Because Philadelphia was a major port city, it is likely that the agent, which we now know was the yellow fever virus, was transported by infected individuals on cargo ships, and that standing water in the city provided a hospitable breeding ground for local mosquitos and rapid expansion of the disease along the wharves. Credit goes to Rush, who noticed identical symptoms in many victims and who recommended that individuals either leave the city or quarantine themselves, practices that helped to curtail the epidemic. Rush’s belief that the scourge arose from a pile of rotting coffee beans left on a dock, and his treatment regimen of purging and bloodletting, are less worthy of praise.
The city of Philadelphia was transformed after the epidemic. The outbreak, believed by many to be due to contaminated water (which was, in part, true), spurred the local government to establish a municipal water system, the first major city in the world to do so. Infirmaries to tend to the sick and isolate them from the healthy were developed. Finally, the epidemic promoted a city-supported effort to keep streets free of trash, leading to the development of a sanitation program that would be a model for similar programs elsewhere. Although an effective vaccine now exists, yellow fever still kills 30,000 people every year, about 90% of them in Africa.
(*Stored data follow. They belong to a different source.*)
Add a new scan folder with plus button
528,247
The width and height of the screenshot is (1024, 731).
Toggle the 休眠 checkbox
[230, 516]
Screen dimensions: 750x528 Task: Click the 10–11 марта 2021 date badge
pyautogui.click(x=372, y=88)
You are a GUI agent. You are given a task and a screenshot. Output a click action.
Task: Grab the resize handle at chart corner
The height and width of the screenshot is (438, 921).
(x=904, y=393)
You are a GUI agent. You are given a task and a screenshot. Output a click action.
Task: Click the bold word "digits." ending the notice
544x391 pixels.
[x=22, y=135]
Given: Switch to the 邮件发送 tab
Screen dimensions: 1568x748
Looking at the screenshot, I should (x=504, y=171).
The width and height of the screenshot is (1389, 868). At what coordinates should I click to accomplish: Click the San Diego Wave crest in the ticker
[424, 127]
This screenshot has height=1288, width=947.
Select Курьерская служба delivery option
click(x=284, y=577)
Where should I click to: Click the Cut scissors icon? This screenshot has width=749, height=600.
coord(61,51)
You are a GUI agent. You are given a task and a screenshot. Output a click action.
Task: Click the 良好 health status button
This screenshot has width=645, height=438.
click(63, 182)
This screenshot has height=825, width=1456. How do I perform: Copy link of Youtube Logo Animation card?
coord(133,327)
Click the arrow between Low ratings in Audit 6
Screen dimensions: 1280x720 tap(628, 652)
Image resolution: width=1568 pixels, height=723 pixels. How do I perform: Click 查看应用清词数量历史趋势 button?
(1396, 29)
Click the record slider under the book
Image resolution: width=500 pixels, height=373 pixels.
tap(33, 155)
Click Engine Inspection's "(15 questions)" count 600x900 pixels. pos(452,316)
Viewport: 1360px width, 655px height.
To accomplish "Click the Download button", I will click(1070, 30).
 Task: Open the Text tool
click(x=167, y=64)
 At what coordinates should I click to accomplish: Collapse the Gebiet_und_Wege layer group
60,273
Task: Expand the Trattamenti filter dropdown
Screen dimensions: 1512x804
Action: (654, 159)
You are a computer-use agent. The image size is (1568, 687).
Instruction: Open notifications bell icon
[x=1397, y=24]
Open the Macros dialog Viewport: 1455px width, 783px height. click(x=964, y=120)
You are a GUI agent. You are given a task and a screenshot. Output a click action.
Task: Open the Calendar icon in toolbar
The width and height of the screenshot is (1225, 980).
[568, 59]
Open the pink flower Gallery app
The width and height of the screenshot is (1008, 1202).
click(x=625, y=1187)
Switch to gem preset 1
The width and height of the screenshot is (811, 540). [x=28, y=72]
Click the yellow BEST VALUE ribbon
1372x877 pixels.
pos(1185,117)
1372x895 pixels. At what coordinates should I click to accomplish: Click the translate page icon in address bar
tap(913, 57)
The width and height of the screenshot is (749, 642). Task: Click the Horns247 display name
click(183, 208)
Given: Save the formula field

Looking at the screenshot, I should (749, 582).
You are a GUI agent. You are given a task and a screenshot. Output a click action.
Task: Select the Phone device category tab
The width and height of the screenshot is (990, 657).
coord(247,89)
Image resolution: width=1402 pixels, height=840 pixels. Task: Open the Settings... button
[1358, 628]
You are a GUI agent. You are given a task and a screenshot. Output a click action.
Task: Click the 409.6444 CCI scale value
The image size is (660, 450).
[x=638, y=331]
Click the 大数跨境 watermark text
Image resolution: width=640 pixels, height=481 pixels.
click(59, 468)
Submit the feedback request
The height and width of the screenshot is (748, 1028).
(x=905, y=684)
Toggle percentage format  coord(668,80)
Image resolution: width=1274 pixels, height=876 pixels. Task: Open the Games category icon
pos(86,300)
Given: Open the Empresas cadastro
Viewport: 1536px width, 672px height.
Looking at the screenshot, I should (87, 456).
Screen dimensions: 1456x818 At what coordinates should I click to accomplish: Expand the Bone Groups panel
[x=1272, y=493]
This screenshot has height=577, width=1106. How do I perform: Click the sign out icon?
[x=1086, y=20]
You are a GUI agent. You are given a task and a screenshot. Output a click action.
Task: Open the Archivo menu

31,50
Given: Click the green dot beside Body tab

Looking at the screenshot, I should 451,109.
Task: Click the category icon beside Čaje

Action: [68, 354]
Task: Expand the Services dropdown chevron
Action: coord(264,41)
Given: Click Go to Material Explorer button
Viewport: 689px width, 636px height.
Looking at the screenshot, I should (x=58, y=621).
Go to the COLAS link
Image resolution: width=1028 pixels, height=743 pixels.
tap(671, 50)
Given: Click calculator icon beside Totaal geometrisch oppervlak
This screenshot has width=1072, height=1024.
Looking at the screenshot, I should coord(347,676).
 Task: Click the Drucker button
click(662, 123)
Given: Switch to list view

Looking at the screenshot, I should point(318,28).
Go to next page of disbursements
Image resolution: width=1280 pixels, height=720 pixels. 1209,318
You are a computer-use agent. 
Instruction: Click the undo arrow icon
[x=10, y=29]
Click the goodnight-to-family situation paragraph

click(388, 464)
Tracking Epidemics by Sequencing: West Nile Virus Spread to the Western Hemisphere
It took a full century to determine the cause of the Philadelphia epidemic, but technological advances have greatly accelerated our ability to understand the natural histories of some modern-day outbreaks. While the sudden appearance of West Nile virus in the Western Hemisphere in 1999 fortunately did not result in massive loss of life, this epidemic is notable for the role that viral genome sequencing played in defining its origin in the Middle East.
Prior to the summer of 1999, West Nile virus infections were restricted to Africa and the Mediterranean basin. Upon introduction to the United States, West Nile virus spread with remarkable speed; in 3 years, the incidence of infection expanded from eight cases in Queens, New York City, to virtually all of the United States and much of Canada, where it is now endemic (Fig. 1.5).
The eight cases first identified in Queens held the key for major epidemiologic efforts to identify the source of this new infection. All victims had been healthy, and many had engaged in outdoor activities soon before showing signs of sickness. At about the same time, a high proportion of dead birds was found in and around New York City, including exotic birds within the Bronx Zoo, prompting epidemiologists to consider the possibility that the same virus had infected both hosts. PCR and genome sequencing were used to confirm that West Nile virus was the cause of both the bird deaths and the human illnesses. Subsequently, it was discovered that the virus was rapidly disseminated among avian and mammalian populations, and that mosquitos (again) were the vector that transmitted the virus to mammals, including humans. Fortunately, the consequences of infection are far less severe than for yellow fever: in 2009, 720 cases were diagnosed, but epidemiologists believe the true number to be >54,000; the discrepancy is likely due to the mild symptoms that the infection causes in most healthy individuals. Most deaths occur in the immunocompromised and the elderly.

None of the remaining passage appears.